→ Fragmento del texto
========================================

Recientemente, fui invitada a dar una charla sobre juventud. Un joven asistente tomó la palabra para externar su preocupación por lo que está sucediendo en la ciudad de Monterrey, en donde, dijo, de manera cotidiana ocurren hechos violentos que están afectando profundamente la vida de los y las jóvenes, tanto que ahí la juventud se construye en relación con la violencia. Aclaró que aunque su referencia es Monterrey, en toda la región norte del país ser joven se ha convertido en sinónimo de ser fuente de agresividad, ya sea como víctima o como victimario. Vinieron las preguntas: ¿cómo fue que llegamos a esto?, ¿no es ésta región del territorio nacional en la que, supuestamente, impera la prosperidad y se vive mejor?, ¿por qué los y las jóvenes participan en actos violentos?, ¿por qué los espacios escolares, incluidas las universidades, se han convertido en lugares en los que circulan drogas y se suscitan tragedias e infortunios delictivos?, ¿qué hacemos?... ¡Tantas preguntas! ¡Cuánto dolor! ¿Respuestas? Pocas.
Por suerte, nadie de los presentes respondió señalando a los y las jóvenes como culpables, llamándolos “pandilleros” o “inocentes”. Quien tomó la palabra, incluso advirtió que no aceptaba respuestas que involucraran castigos a los jóvenes ni tampoco propuestas que implicaran convertir las ciudades y las escuelas en fortalezas blindadas ni sobrevigiladas. Tiene razón: las respuestas no deben llevarnos a construir y vivir en guetos, sino a sanear y fortalecer la vida social.

========================================

→ Información dada
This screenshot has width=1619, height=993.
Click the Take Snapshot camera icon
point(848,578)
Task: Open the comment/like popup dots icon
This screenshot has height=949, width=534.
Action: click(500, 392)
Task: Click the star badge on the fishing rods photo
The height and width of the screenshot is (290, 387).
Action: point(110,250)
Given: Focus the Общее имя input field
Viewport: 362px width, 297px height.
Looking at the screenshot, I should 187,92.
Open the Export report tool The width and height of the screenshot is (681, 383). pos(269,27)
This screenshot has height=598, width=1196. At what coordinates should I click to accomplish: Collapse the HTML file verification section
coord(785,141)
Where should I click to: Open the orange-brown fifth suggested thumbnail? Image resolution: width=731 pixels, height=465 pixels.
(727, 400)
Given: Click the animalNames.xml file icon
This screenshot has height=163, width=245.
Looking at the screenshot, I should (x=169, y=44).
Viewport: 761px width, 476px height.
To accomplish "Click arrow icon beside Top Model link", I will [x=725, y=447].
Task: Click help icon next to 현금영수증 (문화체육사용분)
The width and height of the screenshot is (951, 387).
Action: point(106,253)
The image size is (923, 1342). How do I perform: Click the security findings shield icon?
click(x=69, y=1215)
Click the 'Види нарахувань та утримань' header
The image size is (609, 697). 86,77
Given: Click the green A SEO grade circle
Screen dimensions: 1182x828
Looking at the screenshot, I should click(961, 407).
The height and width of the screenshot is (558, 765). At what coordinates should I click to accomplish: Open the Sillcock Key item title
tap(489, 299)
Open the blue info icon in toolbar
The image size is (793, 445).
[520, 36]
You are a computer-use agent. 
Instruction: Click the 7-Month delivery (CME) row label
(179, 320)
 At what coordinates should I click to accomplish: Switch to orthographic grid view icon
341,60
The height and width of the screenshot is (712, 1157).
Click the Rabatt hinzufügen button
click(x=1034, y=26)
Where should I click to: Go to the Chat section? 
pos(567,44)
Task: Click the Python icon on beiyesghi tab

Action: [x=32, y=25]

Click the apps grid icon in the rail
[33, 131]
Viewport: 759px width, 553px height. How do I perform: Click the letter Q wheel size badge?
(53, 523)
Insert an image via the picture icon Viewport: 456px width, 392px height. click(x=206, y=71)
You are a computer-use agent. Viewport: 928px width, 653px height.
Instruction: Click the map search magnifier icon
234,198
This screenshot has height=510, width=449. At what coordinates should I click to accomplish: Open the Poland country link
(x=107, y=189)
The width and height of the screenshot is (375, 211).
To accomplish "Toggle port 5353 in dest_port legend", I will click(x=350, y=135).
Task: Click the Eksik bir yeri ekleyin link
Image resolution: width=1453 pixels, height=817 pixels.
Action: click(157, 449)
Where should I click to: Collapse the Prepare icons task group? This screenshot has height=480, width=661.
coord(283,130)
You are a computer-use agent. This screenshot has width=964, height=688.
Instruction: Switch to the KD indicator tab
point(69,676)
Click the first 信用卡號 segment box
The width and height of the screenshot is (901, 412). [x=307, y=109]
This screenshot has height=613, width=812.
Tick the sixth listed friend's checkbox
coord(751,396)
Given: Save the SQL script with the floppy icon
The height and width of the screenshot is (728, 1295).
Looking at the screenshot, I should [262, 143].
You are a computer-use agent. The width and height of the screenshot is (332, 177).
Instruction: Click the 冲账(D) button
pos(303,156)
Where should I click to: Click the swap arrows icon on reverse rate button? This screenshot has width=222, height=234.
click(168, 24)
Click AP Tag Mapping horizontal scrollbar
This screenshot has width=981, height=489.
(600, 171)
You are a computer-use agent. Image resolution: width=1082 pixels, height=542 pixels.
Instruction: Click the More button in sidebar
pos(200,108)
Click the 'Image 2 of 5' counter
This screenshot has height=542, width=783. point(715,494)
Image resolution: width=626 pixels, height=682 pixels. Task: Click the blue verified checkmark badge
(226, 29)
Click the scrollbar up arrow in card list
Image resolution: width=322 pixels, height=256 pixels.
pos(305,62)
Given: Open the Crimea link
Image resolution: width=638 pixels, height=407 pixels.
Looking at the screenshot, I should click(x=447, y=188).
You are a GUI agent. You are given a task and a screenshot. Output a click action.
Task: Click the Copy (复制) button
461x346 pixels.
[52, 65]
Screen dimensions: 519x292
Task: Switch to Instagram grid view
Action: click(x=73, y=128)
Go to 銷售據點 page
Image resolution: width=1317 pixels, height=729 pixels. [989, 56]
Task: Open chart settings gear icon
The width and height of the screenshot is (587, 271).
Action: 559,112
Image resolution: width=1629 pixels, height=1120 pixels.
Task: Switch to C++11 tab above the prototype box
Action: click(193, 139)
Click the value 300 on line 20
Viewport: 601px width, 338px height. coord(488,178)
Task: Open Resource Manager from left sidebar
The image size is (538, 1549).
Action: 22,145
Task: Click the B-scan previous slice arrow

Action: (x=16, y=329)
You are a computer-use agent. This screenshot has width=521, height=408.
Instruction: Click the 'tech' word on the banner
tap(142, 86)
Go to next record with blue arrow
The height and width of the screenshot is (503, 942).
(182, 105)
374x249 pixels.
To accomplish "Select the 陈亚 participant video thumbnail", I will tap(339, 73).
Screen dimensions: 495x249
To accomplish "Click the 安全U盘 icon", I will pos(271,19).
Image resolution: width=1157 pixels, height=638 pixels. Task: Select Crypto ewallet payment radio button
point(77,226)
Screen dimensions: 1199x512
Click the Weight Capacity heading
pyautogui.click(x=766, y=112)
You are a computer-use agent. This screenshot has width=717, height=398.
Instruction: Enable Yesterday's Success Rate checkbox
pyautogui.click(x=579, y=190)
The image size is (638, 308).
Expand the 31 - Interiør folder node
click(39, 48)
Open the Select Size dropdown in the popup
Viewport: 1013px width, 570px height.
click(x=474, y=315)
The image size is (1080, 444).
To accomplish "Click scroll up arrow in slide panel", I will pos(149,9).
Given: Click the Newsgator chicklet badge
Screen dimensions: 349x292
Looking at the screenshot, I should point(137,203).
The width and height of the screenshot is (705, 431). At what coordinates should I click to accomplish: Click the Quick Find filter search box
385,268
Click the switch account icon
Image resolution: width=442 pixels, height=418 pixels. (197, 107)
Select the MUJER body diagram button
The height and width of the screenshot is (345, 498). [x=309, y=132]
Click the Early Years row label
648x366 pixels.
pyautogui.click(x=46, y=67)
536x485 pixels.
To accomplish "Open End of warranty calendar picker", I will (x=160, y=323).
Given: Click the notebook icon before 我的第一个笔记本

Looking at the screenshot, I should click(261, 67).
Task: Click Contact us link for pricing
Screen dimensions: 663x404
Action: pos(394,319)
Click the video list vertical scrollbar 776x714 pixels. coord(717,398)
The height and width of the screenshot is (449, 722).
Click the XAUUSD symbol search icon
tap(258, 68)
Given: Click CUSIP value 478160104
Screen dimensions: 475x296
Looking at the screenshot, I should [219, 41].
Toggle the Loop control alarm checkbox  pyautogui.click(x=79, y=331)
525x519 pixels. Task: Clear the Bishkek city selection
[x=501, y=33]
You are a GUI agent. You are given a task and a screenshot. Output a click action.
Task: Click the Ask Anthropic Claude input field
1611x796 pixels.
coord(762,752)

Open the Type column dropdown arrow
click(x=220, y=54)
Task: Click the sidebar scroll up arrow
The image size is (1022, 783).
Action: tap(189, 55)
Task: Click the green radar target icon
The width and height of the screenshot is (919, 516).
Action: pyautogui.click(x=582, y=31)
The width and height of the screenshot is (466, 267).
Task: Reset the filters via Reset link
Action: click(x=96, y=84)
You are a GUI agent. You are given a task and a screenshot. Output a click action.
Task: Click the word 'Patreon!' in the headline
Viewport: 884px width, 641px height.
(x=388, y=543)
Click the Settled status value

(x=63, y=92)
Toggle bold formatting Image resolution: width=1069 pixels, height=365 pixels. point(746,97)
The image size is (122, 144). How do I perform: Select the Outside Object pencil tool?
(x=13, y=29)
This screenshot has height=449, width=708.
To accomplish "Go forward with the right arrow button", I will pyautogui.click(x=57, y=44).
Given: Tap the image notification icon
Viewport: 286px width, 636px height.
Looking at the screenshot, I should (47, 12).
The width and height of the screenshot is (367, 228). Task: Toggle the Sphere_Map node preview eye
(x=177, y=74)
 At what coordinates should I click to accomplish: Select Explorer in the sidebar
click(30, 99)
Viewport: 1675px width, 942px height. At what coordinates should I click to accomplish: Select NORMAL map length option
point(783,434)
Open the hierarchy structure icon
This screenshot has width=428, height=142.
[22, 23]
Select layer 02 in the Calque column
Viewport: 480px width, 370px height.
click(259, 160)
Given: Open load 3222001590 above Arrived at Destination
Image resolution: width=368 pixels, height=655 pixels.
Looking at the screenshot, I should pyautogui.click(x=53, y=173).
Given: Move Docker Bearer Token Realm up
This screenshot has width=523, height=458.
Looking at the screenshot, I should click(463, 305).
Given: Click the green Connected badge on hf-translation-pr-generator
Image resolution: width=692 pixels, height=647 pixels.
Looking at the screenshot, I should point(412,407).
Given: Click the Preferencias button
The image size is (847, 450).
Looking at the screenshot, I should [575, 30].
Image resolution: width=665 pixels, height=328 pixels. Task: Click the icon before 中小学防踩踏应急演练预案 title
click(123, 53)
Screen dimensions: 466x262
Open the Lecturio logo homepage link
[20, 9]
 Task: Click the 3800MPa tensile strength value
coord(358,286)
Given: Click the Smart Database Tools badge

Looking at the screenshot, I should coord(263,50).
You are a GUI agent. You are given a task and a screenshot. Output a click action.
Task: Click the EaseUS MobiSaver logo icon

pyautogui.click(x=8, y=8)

========================================

→ Qué harás
Transcribe sin cambios del texto sobre la juventud y la violencia todo lo que va desde "Por suerte, nadie" hasta "la vida social.". El material procede de otra fuente.

→ Resultado correcto
Por suerte, nadie de los presentes respondió señalando a los y las jóvenes como culpables, llamándolos “pandilleros” o “inocentes”. Quien tomó la palabra, incluso advirtió que no aceptaba respuestas que involucraran castigos a los jóvenes ni tampoco propuestas que implicaran convertir las ciudades y las escuelas en fortalezas blindadas ni sobrevigiladas. Tiene razón: las respuestas no deben llevarnos a construir y vivir en guetos, sino a sanear y fortalecer la vida social.